In other words, in a binary search tree nodes branch into subtrees ("children"), where the left nodes take a smaller value and the right nodes are greater or equal to the "parent". The uppermost node is called root, and the nodes with no subtrees are called leaves.
Examples
Take a look at some examples of binary search trees, note nodes' values and positions:
The root of the tree has the value of '4'. Since there is no right subtree, '4' is the highest value. The leftmost node has the smallest value of '1'.
Nodes of the right subtree can take a value equal to their parent.
Each of subtrees is a binary search tree itself; they follow the same pattern: smaller values go to the left, and equal/greater values go to the right.
The value of a node can be of any type for which a comparison operator is defined: numbers, characters, strings, or objects (as long as they have a specific comparator). For example, here is a binary search tree with strings as its elements:
The value can also be a complex object such as a user, a product, a search result, etc.
Basic operations
There are three basic operations on a binary search tree:
find (key): check whether the tree contains the specified key
insert (key): add a node with the specified key to the tree.
remove (key): remove a node with the specified key from the tree, if such node exists
In all three algorithms of basic operations we start from the root and, depending on the value of the current node, we move down the tree either to the left or the right subtree. Let's take a closer look at the basic operations.
Find operation
If the value of a node coincides with the key, we get the message that the item is found. Otherwise, depending on whether the value of a node is less or greater than the key, we move to the left or right subtree respectively and repeat the action.

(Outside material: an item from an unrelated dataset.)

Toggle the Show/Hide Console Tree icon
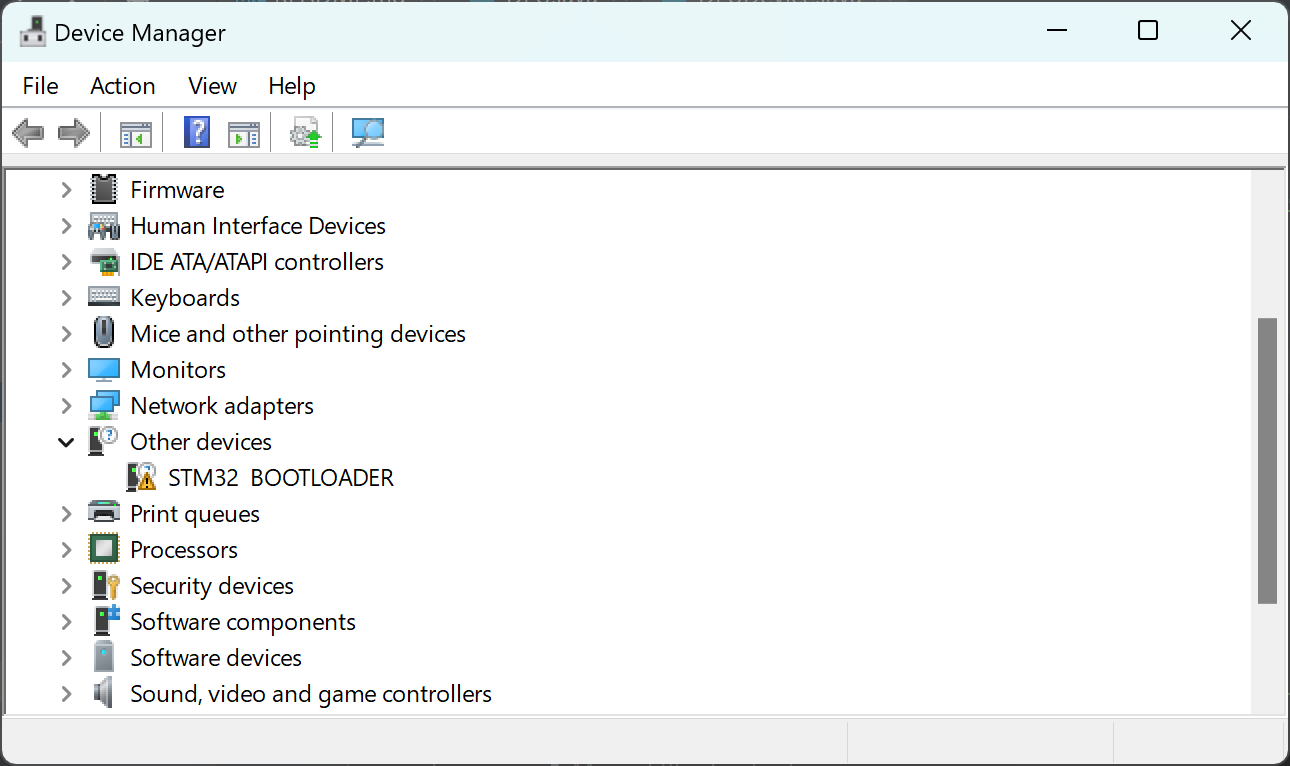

The algorithm ends when we find the element containing the key or get to tree leaves and find no node containing the key. The image below shows a search for an item with the key "8".
Insert operation
If the key is less than the value of the current node, go down to its left subtree, otherwise move to the right. We repeat this action until we cannot go down any further. If there is no subtree to which we can descend, then we insert here a node with the key. The picture below shows the insertion of the element "6".
Remove operation
This operation is a bit more complicated since here we have to consider several possible options. First, using the search operation, we find the position of the element which is to be deleted. If it does not exist, there is nothing left to do. If it does, there are three possible options:
if the node has no children, we simply delete it;
if the node has only one child (either right or left), we delete the node and put its child in its place;
if the node has both left and right children, keep calm and follow the steps: first, identify the node that you want to delete, then find the rightmost child in its left subtree. Put its value into the initial node and remove the duplicate in the bottom by using the algorithm for either the first or the second case. Note that you may use the leftmost child from the right subtree instead; whichever option you choose, moving those two nodes will not break tree structure.

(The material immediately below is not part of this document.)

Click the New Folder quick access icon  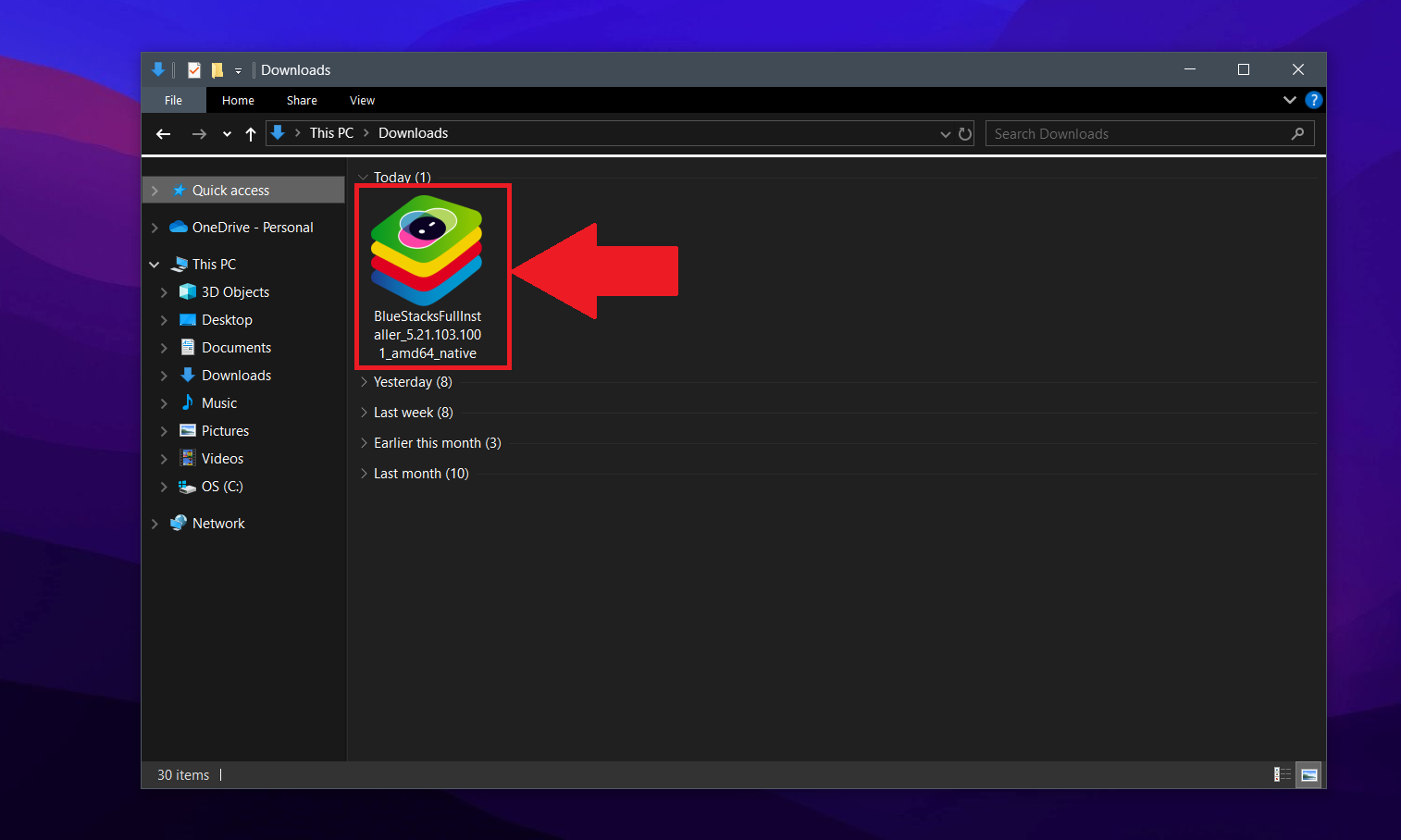point(216,69)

Take a look at how the node with both children is removed (this corresponds to the third option in the algorithm). Suppose we want to remove node 10: we find the rightmost node in its left subtree (which in our case is 8), put it in place of the deleted node and finally remove the duplicate:
The variety of possible options can make the task look difficult from the first glance, but everything will become clear to you as you practice.

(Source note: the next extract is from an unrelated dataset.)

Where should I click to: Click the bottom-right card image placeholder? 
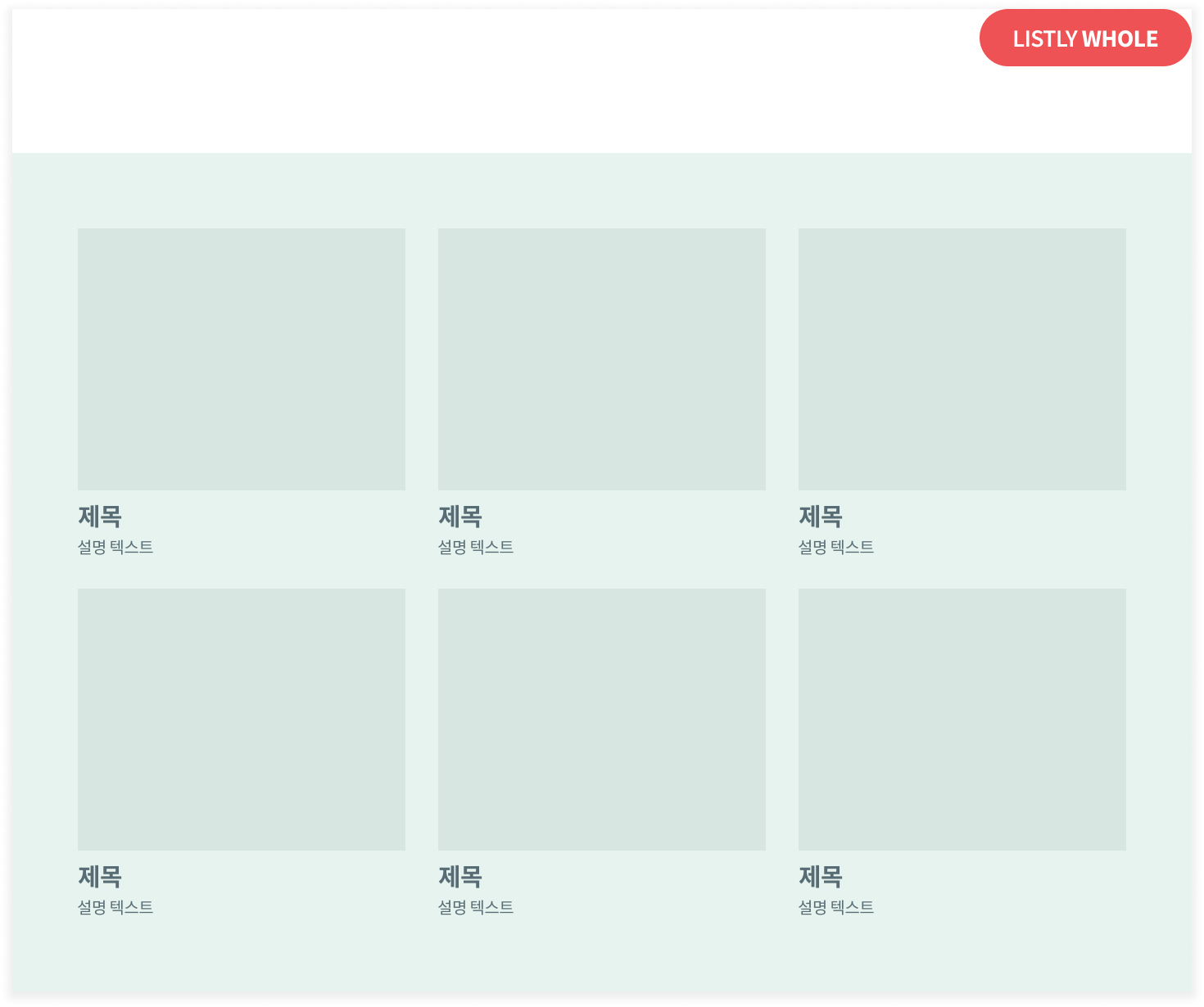coord(962,720)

There are more complex operations on a binary search tree such as split, merge, etc., but their implementation is based on the use of three basic operations: find, insert, and remove.
Conclusion
We have covered the properties of binary search trees, some terms, and three basic operations. All these operations have an O(log n) complexity on average and O(n) in the worst case. The latter can be achieved by inserting a sequence of non-decreasing values in the tree. In this case, the tree will become a linear list, and all operations on this tree will work for O(n). To achieve O(log n) complexity in the worst cases, you must maintain tree balance. You will learn how to do this in future lessons.